* [Supplied records]:
Segment Open
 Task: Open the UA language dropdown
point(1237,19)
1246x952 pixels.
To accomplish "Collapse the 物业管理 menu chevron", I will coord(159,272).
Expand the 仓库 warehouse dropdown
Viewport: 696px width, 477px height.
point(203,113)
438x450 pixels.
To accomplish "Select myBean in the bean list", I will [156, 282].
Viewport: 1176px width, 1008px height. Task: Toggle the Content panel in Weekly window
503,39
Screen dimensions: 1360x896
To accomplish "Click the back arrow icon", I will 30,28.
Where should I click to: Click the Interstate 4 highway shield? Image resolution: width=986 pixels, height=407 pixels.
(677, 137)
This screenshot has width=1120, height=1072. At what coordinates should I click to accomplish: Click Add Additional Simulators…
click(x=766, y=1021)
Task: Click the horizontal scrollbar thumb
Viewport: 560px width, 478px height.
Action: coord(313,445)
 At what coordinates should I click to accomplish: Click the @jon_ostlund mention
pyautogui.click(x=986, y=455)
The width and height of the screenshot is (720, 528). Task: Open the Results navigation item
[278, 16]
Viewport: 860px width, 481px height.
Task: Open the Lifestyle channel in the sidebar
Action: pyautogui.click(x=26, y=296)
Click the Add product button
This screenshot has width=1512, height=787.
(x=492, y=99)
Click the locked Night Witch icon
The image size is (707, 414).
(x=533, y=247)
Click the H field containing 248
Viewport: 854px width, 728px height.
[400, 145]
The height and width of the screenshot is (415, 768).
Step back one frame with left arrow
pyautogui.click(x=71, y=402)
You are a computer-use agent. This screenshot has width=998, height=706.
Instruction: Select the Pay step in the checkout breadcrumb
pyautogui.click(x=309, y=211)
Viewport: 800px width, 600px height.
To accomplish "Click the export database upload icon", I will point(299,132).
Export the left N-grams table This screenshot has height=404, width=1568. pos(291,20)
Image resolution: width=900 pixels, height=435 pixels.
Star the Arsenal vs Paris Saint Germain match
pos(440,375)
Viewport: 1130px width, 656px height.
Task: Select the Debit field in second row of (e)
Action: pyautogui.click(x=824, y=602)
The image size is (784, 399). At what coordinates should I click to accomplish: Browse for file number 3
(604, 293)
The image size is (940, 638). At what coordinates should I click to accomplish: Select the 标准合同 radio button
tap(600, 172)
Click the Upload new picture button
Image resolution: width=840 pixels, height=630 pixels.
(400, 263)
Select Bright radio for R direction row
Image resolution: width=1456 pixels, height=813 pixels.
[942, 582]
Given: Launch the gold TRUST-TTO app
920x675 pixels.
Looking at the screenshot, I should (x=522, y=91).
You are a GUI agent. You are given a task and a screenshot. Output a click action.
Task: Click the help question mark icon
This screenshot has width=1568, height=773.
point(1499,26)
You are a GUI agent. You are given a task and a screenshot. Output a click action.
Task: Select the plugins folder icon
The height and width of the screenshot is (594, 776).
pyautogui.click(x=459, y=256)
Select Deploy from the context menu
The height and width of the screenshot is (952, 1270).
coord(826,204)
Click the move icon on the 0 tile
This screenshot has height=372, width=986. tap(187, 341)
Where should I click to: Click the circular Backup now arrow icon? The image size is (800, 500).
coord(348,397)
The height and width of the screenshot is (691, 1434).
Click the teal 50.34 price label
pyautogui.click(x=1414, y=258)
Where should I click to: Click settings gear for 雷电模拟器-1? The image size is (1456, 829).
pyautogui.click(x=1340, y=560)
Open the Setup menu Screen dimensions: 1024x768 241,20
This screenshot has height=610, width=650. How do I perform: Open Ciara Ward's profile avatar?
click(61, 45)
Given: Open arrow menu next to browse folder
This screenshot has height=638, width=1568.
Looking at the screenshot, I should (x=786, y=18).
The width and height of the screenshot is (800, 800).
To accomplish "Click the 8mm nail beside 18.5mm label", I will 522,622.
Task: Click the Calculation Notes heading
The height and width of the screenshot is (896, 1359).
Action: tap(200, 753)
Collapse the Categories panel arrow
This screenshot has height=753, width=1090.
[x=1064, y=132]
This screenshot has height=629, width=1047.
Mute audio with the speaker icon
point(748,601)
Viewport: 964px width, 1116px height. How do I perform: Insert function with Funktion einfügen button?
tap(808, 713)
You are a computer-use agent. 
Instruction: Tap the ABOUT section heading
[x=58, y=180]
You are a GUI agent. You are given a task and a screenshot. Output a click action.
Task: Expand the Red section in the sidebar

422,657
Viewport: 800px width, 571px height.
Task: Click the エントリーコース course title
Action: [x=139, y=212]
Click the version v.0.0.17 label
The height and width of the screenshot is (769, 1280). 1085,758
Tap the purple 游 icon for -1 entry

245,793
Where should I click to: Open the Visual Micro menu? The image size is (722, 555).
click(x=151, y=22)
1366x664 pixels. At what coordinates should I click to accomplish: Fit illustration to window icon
Segment Closed
* [What to produce]: Your answer should be a single number: the count of lines above that contain the word "computer".

* [Response to this exercise]: 2